Review The silence at the end of the phone was unusually ominous. “We've got something for you,” said the voice from Vulture Central. “Great - what is it?” Silence, then: “Just open the box when it arrives...”

Twenty-four hours later and a small black 300g rugby ball shaped dancing MP3 player is sitting on our desk:

Sony Rolly

Sony's Rolly: dancing thing

From a design perspective, Sony's Rolly is actually a rather cunningly constructed little box of tricks. The speakers sit at each end of the device covered by 'ear' flaps that can open at up to 90°. These flaps are in turn mounted on end caps that can rotate through 360°.

Inboard of the end caps are rubber rims that rotate in either direction giving the Rolly the ability to move forward or backward or spin on its axis. LEDs run the diameter of the device at the junction of the end caps and the rims while another set of LEDs surround the function button.
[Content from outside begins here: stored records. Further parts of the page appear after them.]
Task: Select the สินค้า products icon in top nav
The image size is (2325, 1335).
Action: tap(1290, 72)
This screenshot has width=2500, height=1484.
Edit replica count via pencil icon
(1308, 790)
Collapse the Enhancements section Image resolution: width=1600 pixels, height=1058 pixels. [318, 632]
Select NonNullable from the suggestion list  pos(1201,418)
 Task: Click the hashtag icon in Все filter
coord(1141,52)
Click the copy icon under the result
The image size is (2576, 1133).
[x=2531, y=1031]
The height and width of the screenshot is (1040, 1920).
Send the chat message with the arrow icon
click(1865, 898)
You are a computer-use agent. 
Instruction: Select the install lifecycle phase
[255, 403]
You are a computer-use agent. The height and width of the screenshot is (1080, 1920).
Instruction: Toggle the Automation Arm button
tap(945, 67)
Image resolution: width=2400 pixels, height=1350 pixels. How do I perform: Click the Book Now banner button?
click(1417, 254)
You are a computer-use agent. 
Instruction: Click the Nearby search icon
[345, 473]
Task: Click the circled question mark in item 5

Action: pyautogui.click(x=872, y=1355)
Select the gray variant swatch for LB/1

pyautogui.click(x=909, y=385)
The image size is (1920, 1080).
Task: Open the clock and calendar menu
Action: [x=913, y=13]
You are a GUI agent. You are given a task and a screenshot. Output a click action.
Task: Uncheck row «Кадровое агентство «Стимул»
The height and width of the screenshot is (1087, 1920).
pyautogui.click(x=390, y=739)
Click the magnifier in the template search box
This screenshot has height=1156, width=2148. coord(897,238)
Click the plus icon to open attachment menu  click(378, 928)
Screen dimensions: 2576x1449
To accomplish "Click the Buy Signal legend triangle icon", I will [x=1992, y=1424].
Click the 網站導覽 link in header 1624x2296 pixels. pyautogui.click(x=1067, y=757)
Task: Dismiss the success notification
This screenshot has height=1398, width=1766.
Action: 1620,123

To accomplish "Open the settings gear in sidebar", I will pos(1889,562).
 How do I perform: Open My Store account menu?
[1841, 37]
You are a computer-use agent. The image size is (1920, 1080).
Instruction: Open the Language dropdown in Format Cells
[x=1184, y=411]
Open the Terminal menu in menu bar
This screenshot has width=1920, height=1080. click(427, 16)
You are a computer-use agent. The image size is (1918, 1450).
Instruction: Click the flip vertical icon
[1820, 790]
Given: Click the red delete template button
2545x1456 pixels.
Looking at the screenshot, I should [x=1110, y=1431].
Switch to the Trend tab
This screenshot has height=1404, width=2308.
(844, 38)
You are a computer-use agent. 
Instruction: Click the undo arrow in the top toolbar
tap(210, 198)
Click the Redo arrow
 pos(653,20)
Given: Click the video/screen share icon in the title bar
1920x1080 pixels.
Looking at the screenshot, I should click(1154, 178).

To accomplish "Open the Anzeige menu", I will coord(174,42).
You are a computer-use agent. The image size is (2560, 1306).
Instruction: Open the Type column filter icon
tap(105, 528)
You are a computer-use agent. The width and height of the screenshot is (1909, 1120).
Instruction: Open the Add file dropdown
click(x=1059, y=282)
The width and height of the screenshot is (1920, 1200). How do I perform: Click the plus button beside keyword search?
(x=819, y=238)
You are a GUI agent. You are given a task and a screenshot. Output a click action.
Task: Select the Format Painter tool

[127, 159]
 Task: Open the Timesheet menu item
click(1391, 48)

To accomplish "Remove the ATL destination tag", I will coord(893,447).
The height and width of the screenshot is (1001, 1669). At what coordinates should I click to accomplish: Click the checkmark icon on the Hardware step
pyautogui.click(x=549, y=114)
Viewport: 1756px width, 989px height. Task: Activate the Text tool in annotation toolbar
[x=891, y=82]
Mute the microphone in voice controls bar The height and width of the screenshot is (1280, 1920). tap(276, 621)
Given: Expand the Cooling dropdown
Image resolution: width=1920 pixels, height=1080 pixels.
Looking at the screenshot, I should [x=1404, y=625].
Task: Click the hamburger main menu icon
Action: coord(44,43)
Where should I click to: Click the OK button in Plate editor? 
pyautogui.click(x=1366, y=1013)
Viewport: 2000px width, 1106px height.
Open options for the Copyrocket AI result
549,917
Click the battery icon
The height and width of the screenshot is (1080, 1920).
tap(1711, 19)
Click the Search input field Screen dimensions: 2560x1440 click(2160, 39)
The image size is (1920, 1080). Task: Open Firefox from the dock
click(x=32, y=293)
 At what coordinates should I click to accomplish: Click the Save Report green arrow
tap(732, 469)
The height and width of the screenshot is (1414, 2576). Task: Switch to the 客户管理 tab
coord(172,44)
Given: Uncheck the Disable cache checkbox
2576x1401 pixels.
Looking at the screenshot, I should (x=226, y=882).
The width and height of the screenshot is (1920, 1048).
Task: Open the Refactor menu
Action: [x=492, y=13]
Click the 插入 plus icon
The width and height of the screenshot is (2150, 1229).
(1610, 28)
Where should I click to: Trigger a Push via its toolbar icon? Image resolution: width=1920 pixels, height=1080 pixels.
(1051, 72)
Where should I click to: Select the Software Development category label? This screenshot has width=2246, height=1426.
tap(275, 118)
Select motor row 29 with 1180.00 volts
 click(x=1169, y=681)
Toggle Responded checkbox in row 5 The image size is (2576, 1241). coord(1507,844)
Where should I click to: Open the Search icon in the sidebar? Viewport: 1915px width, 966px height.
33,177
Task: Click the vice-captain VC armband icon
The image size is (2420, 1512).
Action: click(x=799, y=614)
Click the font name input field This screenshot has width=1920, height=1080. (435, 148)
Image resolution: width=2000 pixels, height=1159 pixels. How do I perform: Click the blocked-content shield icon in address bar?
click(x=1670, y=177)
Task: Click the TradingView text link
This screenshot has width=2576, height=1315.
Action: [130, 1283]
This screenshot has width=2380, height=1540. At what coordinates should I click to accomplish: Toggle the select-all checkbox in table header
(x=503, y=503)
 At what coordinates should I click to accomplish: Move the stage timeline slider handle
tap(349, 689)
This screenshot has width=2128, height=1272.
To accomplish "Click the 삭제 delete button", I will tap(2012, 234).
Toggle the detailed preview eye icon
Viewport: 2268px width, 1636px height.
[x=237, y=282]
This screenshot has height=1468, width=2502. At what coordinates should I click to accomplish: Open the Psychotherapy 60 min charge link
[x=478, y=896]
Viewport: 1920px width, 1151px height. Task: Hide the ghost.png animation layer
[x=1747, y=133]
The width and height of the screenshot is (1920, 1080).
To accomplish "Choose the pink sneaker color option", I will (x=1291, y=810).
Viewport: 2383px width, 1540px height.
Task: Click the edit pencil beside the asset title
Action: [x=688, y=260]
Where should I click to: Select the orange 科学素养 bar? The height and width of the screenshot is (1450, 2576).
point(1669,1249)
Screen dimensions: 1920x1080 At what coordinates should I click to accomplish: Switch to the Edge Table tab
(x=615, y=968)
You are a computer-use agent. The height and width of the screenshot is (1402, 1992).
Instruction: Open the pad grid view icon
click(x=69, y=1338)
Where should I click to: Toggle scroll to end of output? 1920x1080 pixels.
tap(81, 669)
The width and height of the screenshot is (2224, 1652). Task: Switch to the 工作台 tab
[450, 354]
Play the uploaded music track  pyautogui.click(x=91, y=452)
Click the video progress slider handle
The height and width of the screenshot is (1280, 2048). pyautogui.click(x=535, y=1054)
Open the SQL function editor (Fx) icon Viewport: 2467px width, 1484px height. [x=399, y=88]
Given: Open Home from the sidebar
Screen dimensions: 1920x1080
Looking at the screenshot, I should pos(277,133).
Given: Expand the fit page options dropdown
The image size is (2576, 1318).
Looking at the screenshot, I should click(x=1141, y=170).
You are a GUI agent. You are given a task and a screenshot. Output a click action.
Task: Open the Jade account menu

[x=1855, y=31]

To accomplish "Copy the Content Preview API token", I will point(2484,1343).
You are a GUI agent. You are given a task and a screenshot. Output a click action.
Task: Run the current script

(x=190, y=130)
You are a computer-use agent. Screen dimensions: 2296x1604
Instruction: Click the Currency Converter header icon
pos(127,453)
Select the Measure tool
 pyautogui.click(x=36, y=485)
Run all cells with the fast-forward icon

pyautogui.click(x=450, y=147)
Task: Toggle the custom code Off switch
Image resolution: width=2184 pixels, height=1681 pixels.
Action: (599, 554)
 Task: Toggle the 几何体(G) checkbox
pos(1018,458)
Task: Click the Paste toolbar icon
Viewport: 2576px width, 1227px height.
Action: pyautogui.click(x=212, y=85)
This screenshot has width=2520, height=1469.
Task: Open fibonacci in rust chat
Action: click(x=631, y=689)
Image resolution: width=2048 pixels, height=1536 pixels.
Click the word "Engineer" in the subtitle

All those flaps, hinges, rims and lights allow the Rolly to execute an impressive array of moves and pyrotechnics - 700 individual lighting effects, according to Sony - while keeping everything remarkably compact.

The design does, however, have one major flaw. Every time the ear flaps close during a dance move, the sounds falls into the toilet because they cover the speakers. This is shame because with the flaps open the Rolly produces a very nice sound for something its size, with solid bass, focused treble and no distortion whatsoever, even at higher volume levels.

Sony Rolly

Lightshow included

The Rolly's exterior controls are limited to an on/off/Bluetooth slider and a well-concealed mini USB port. Changing albums and tracks is achieved by rolling the device forward or back. Spinning the unit on its axis, either clockwise or anti-clockwise, adjusts the volume.